═════ Extrait du texte ═════

Il est intéressant de souligner l'ouverture d'esprit des professionnels et même la volonté de voir s'auto-réguler le réseau au fur et à mesure qu'il évolue ; un certain nombre de propositions ont ainsi été tout à fait bien accueillies comme par exemple la mise en place d'une classification des centres serveurs accompagnée d'une offre de logiciels de contrôle parental "multi-critère", les parents pouvant choisir ensuite leur référentiel permettant le blocage et/ou la sélection de sites selon leurs choix.

Enfin, depuis le 14 mars dernier, le Congrès étudie une nouvelle loi qui assouplirait le Decency Act : le Online Parental Control Act ; cette initiative de la député démocrate Anna Estroo démontre qu'un contrôle parental, à partir des outils de la plateforme PICS, est possible sur Internet et préférable à un contrôle gouvernemental. Un label L18 (moins de 18 ans) devrait bientôt apparaître.

Conclusion.

Il semble que les acteurs de l'Internet (organismes de l'Internet et une grande partie des industriels) soient conscients de la nécessité de "réguler" le réseau et favorables à ce que des discussions supranationales soient ouvertes, non sur des questions de contenus mais sur des questions de méthodologie : partage des responsabilités, loi applicable,... Les institutionnels américains semblent plus hésitants par rapport à une initiative internationale portant sur le droit de l'Internet sauf en ce qui concerne la protection des droits d'auteurs et une éventuelle coopération judiciaire car ils estiment qu'il s'agit d'un marché nord-américain et non mondial. Néanmoins, une cellule de réflexion a récemment été constituée auprès du Président clinton sur les questions de déontologie afin de définir pour la fin du mois de juin un message présidentiel .

B - Le Canada.

═════

**Objectif indiqué 1:**
D'après le texte sur la régulation de l'Internet, quel label devrait bientôt apparaître ?

═════ Relevé des données ═════

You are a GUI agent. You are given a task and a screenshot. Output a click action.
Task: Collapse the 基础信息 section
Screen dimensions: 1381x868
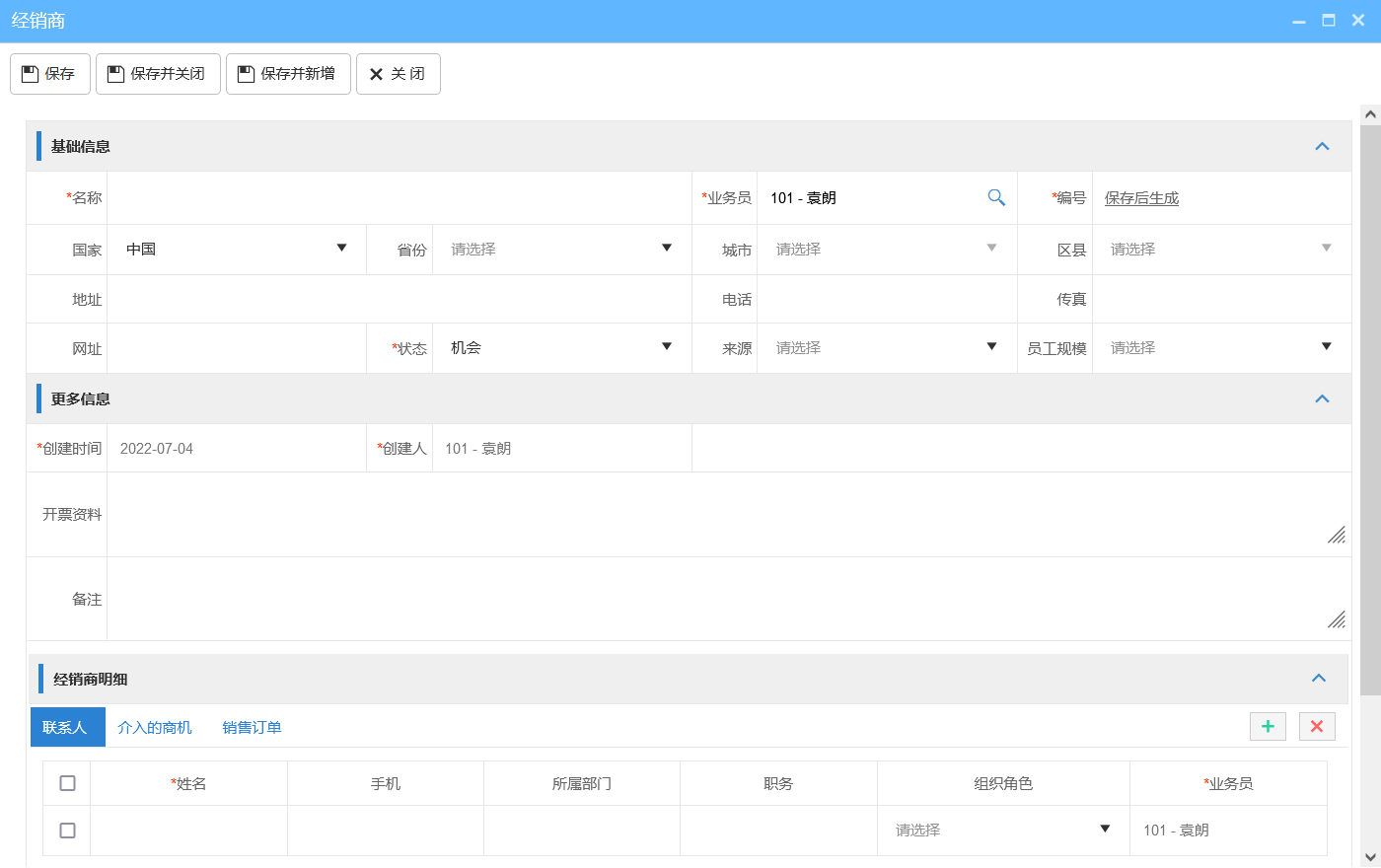[1322, 145]
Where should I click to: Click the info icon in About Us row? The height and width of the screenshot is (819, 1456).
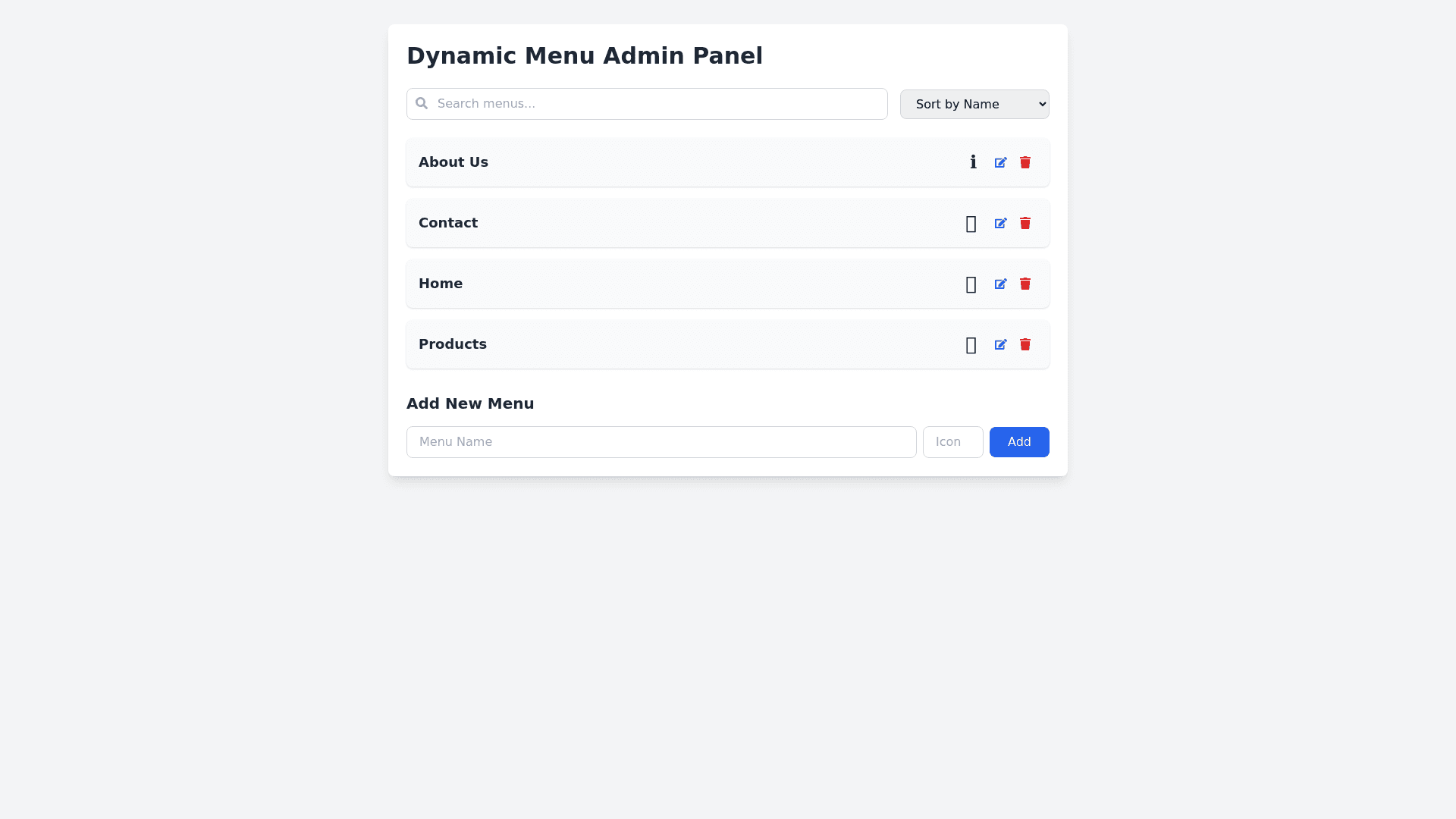(973, 162)
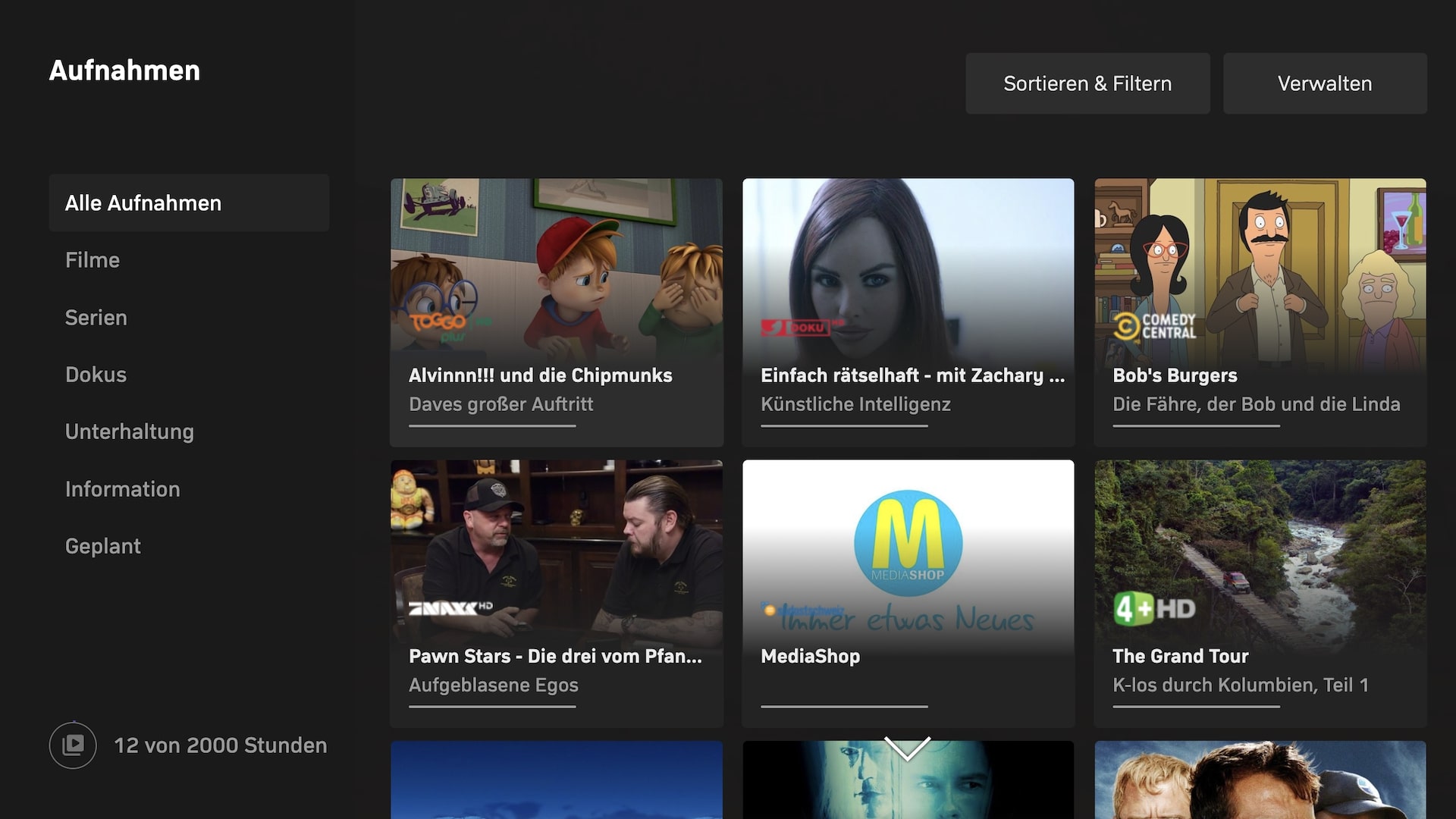Go to Unterhaltung recordings
Viewport: 1456px width, 819px height.
tap(130, 431)
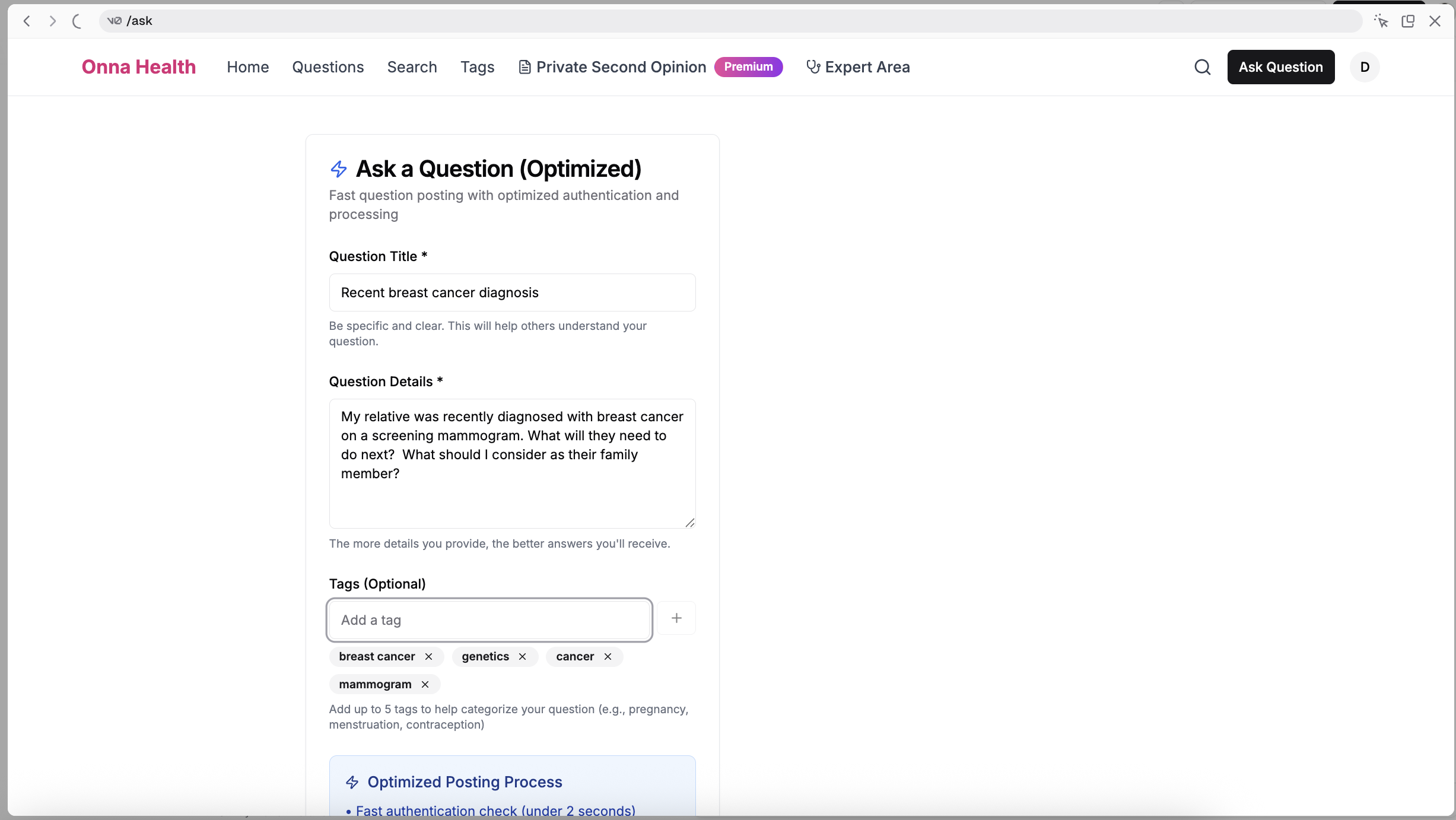Go to the Questions nav item
Image resolution: width=1456 pixels, height=820 pixels.
[328, 67]
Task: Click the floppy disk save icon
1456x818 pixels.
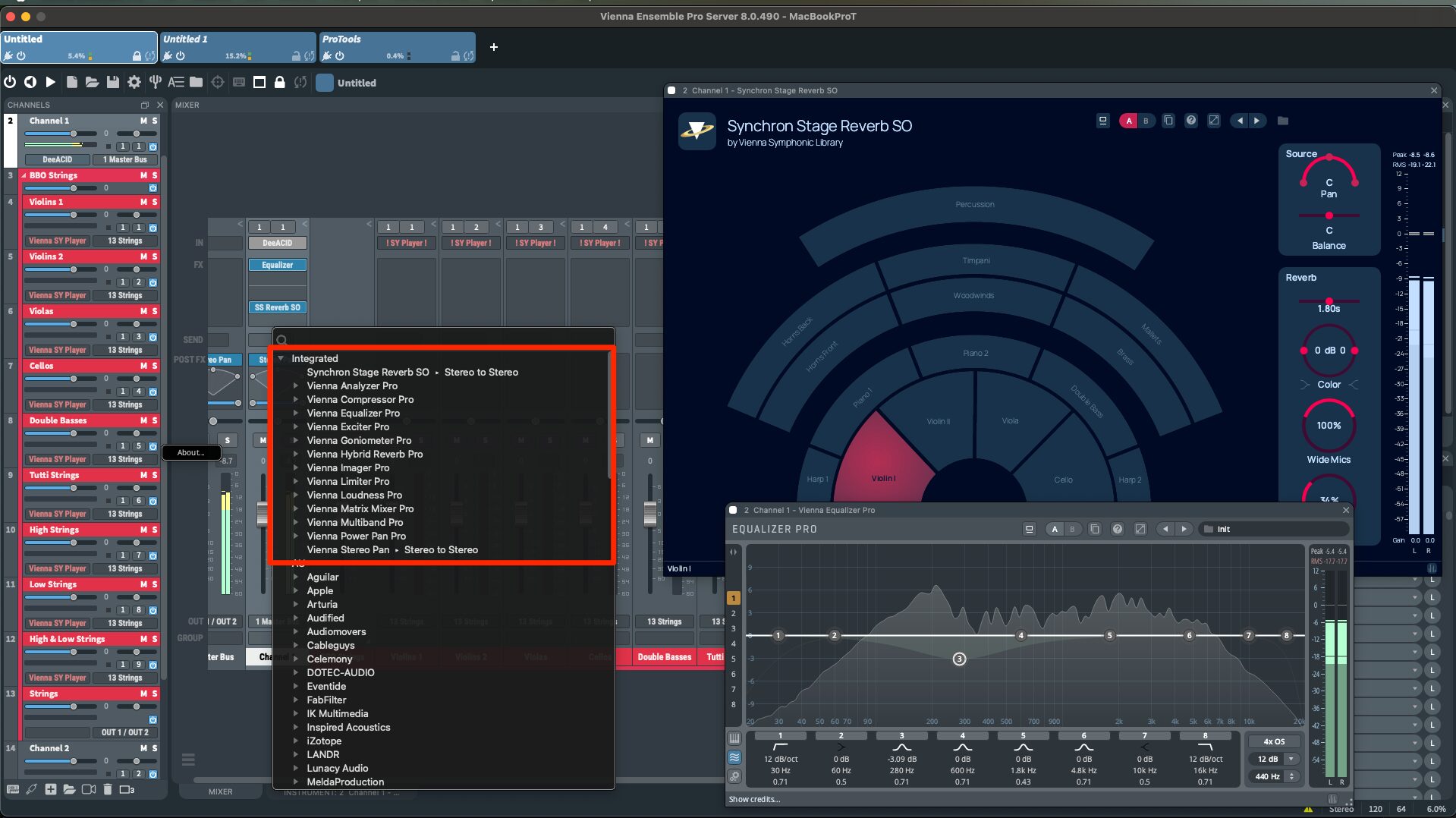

═════

**Objectif indiqué 2:**
Présentez sous forme de liste numérotée les lignes des enregistrements, depuis la ligne qui contient "Where should I" jusqu'à la ligne qui contient "Go to the Questions nav item" incluse, sans les lignes vides et sans les images.

**Bonne réponse 1:**
Un label L18 (moins de 18 ans).

**Bonne réponse 2:**
1. Where should I click to: Click the info icon in About Us row? The height and width of the screenshot is (819, 1456).
2. (973, 162)
3. Go to Unterhaltung recordings
4. Viewport: 1456px width, 819px height.
5. tap(130, 431)
6. Go to the Questions nav item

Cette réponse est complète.